Walking Away: G&T with a Lime on Top

I walk into the kitchen and I smell it before I see it.  Lime.  Gin.  Tonic water.  I lick my lips.   Remember the old movies?  The alcoholic walks into a bar and his face contorts in misery.  He licks his lips.  He covers his mouth with his hand.  He fidgets and shoves his hands in his pockets.  And you think to yourself, He’s going to end up drinking.  He looks so weak, in so much pain.  How can he possibly hold on?  Damn him.  Damn his for surrendering.


I could walk over and drink it.  Or maybe just take out the lime and suck on it.


That’s my favorite part.  The lime.  Just like my mom’s favorite part of a Manhattan was not the whiskey or the vermouth.  It was the maraschino cherry on top.  “Why, Mom,” I would say with childlike innocence as a teenager, “Can’t you just pour the cherry juice and a few cherries into a soda and drink the part of it you really like?”  She would chuckle, and so would my father as he mixed the Manhattan.  That’s one of the things he did well: mix drinks.  My brother is good at it too.  And then she would wave her hand with a devil-may-care bravado and eat the cherries and drink the whiskey and vermouth.  After all, it’s the cherry on top, but the alcohol beneath it, that makes the fucking cherry taste like heaven on earth.


I glare at the lime and the gin and the tonic.  It is not my friend.  One time, before we had children, we drank many G&Ts and I said,walking “Let’s paint the dining room.”  And he laughed and we got out the blue paint and the rollers and brushes and turned on the music and we had a grand time painting and dancing around until it was . . . stop.  Good memory, and good memories are bad when you’re staring at a glistening crystal glass filed with gin and tonic and a lime on top.


When do you know you have a drinking problem?  Is it when you lick your lips and imagine the liquid burning your throat as it works its way into your belly?  Is it when you close your eyes and wait for the buzz that only a stiff drink will bring?  Even bad buzzes are good buzzes at least at first.  And bad buzzes make worse memories fuzzy.  Fuzzy bad memories hurt less than clear memories, clear like crystal glasses filled with . . . stop.

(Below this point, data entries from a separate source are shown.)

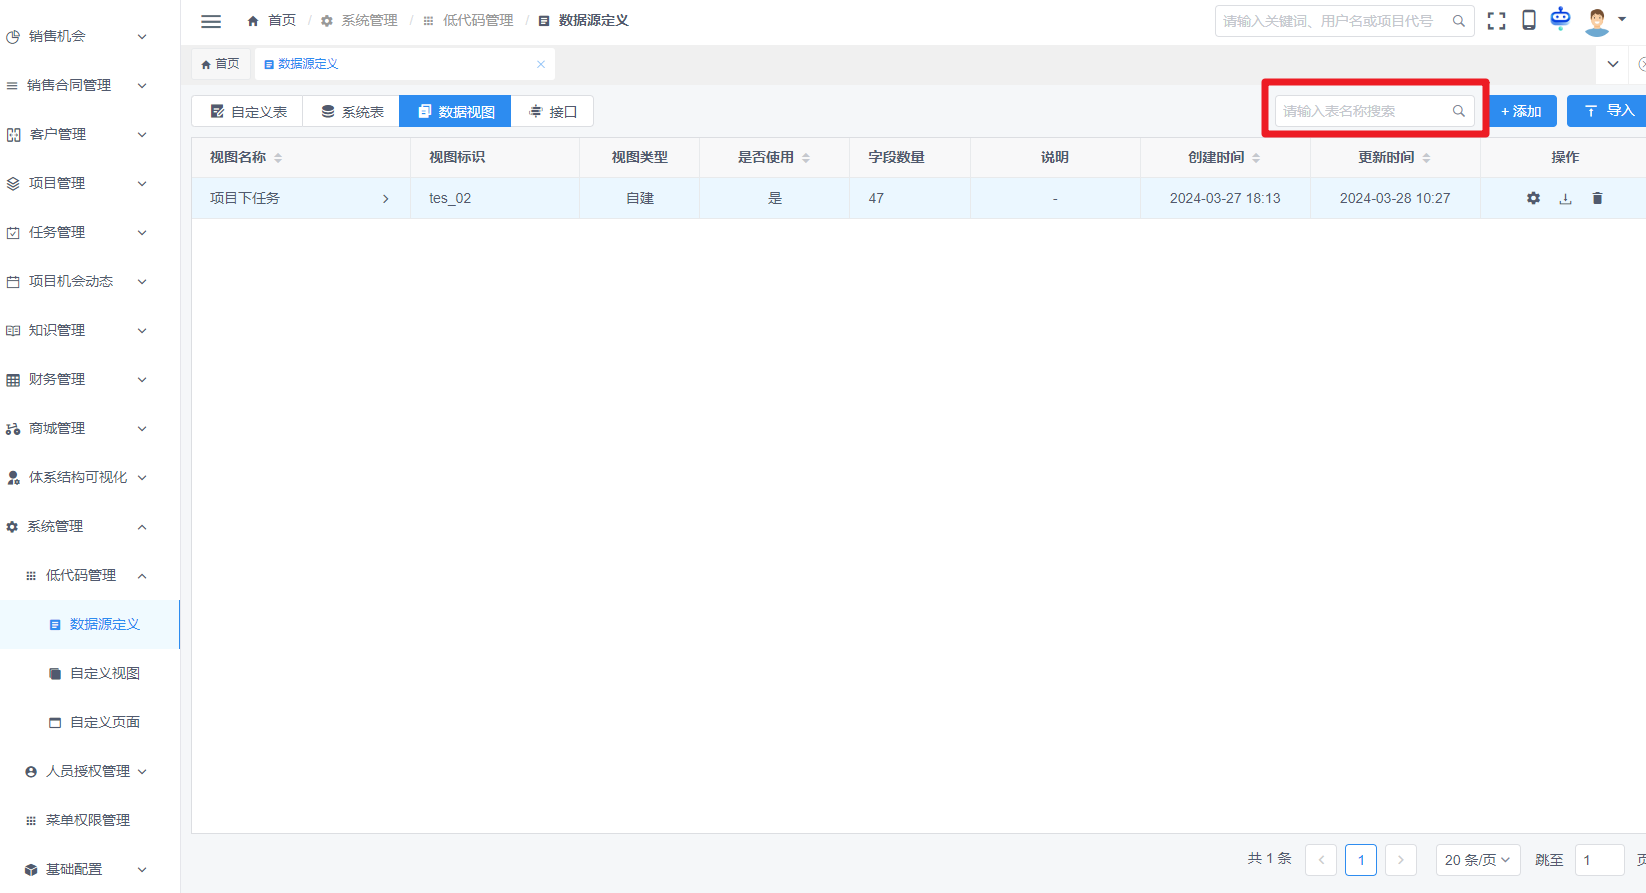Collapse the 系统管理 sidebar menu
1646x893 pixels.
tap(142, 527)
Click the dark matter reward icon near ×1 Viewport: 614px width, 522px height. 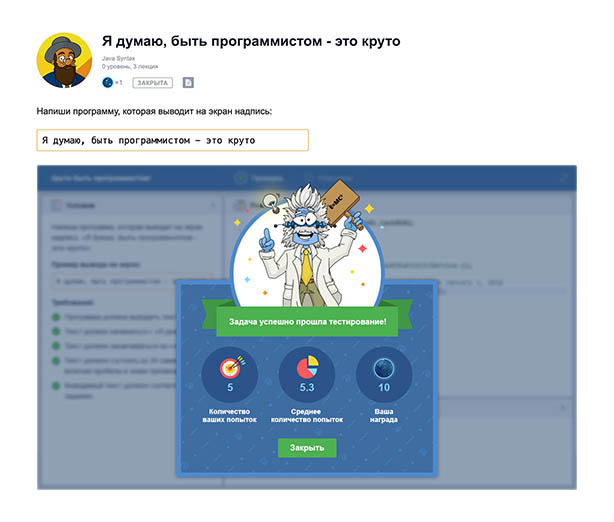click(107, 83)
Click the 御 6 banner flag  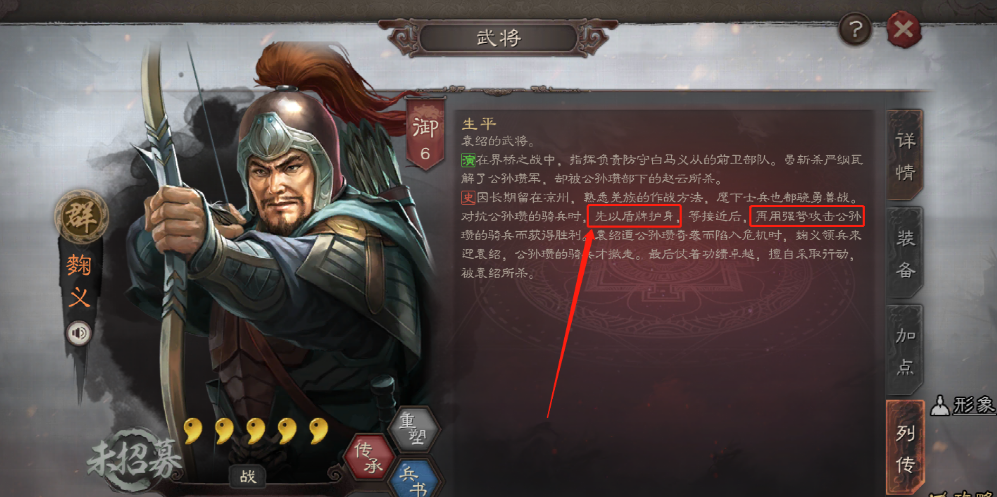pyautogui.click(x=425, y=135)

When do you realize you’re an alcoholic?  Is it when you mourn, and celebrate all in the same instant, the fact that you turn, and tighten your jaw, and walk away from the glistening crystal glass with the gin and the tonic and the lime on top?


I don’t know.  I don’t know anything.  Except that I turn, and even as I lick my lips, I walk away from the glistening crystal glass with the gin and the tonic and the lime on top.  I walk away tonight, and that’s all that matters.  Tomorrow?  Tomorrow is another day and I don’t contemplate tomorrow until it’s today.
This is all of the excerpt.